Passage shown.
↓↓↓

# Review : 4 GB Transcend JetFlash V30 USB Drive



## dr_jimit (Aug 30, 2007)

Hi friends,
I got a 4 GB Transcend JetFlash V30 USB Drive, Rs. 1750


Formated with NTFS, shows around 4,101,992,448 Bytes = 3.81 GB
Very good performance,

Works good with ReadyBoost, YES it works !!!! [It has also logo written on its pack]

In Vista with c2d, 1 gb ram, Highest speed I got

Read ~ 17 MB / Sec

Write ~ 6 MB / Sec

With a 600 MB Video file transfer
when directly put on motherboard's USB 2.0 slots,


it is not performaing well in Intex front USB inputs, must be due to cheaper poor quality hardware of intex cabinet 

And a very good Software bundled with it,10 -15 tools for just other uses of usb drive,But I never used them only once to c what they were []

and a lovely silky belt

1 Minor Strange Problem I got

It gets slightly HEATED !!!!!!!!!!!!!! on prolong use, [actually i will say warmed up , not heated] !!!

↑↑↑

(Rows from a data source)
↓↓↓

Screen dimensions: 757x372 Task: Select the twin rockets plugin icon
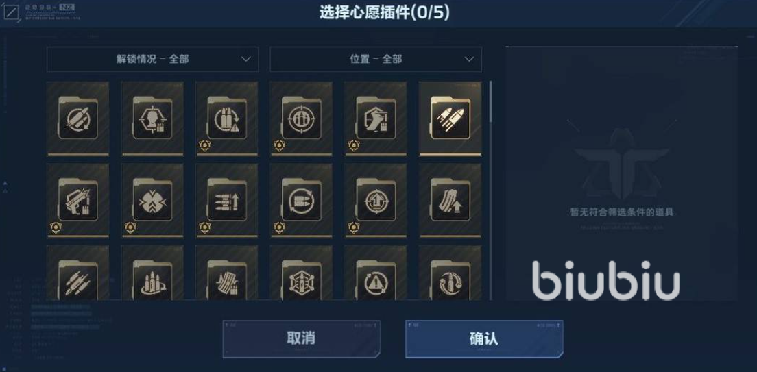pos(450,119)
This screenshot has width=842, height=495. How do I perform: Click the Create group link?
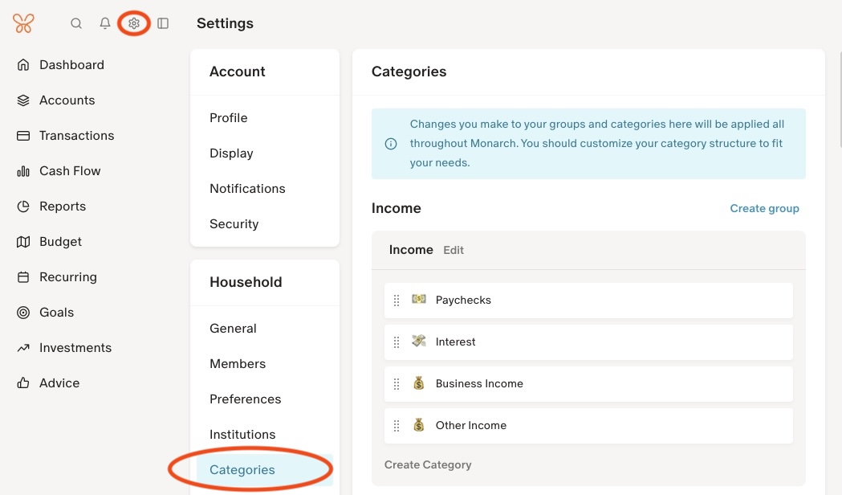(x=764, y=208)
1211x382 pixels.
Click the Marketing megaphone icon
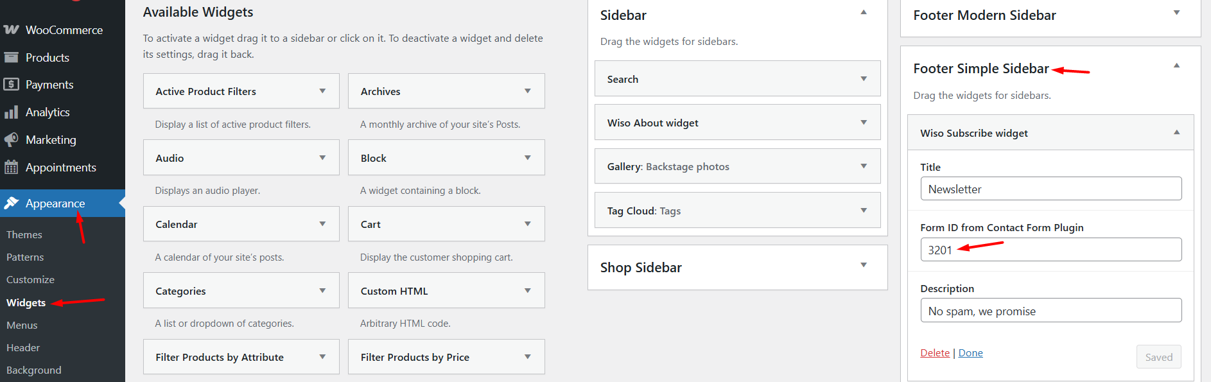tap(11, 139)
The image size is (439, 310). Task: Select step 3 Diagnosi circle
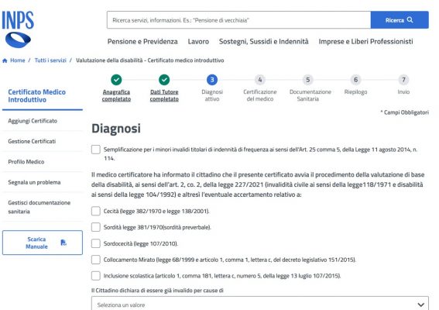click(212, 80)
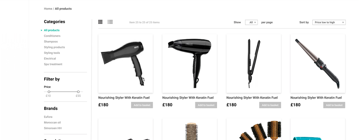Click the £55 maximum price slider handle
The image size is (359, 140).
pos(78,92)
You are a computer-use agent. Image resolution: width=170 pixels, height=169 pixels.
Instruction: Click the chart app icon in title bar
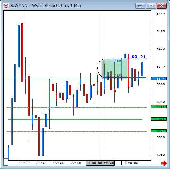(x=6, y=6)
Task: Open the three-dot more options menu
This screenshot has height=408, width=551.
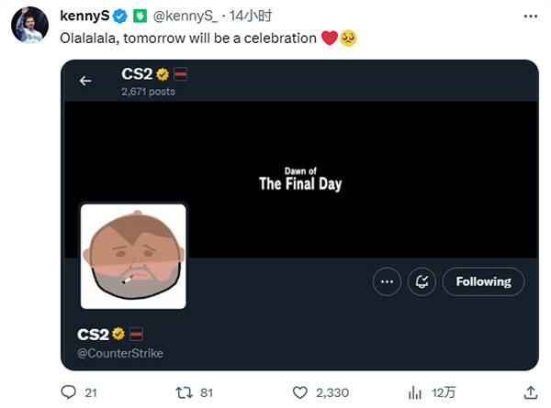Action: click(388, 282)
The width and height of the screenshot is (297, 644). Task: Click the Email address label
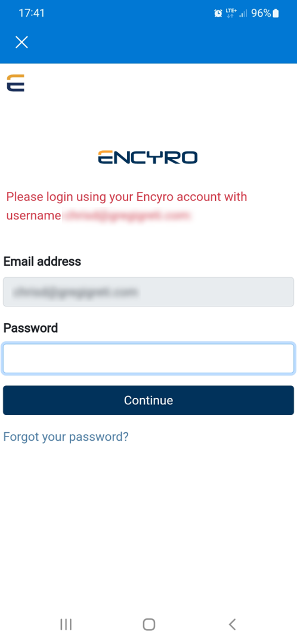coord(42,261)
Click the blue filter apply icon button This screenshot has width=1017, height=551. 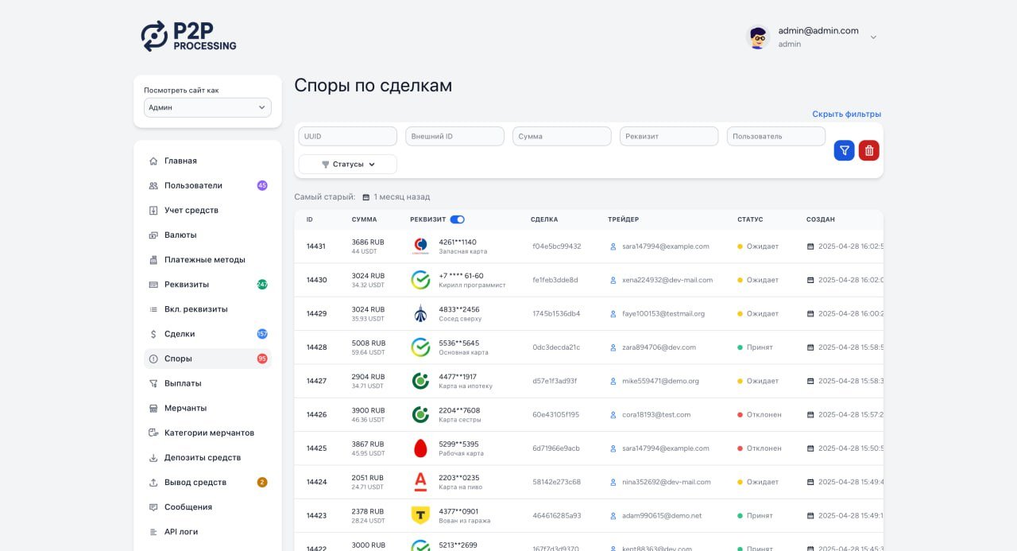pyautogui.click(x=844, y=150)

↑↑↑

Tasks to carry out.
[a] Translate this sentence from the USB drive review into Spanish: "I got a 4 GB Transcend JetFlash V30 USB Drive, Rs. 1750"
[b] Answer these questions using the USB drive review.
(i) Which file system was the drive formatted with?
(ii) What was the highest read speed reported?
(iii) How large was the video file used in the transfer?

Results.
[a] Conseguí una unidad USB Transcend JetFlash V30 de 4 GB, Rs. 1750

[b]
(i) NTFS
(ii) About 17 MB per second
(iii) 600 MB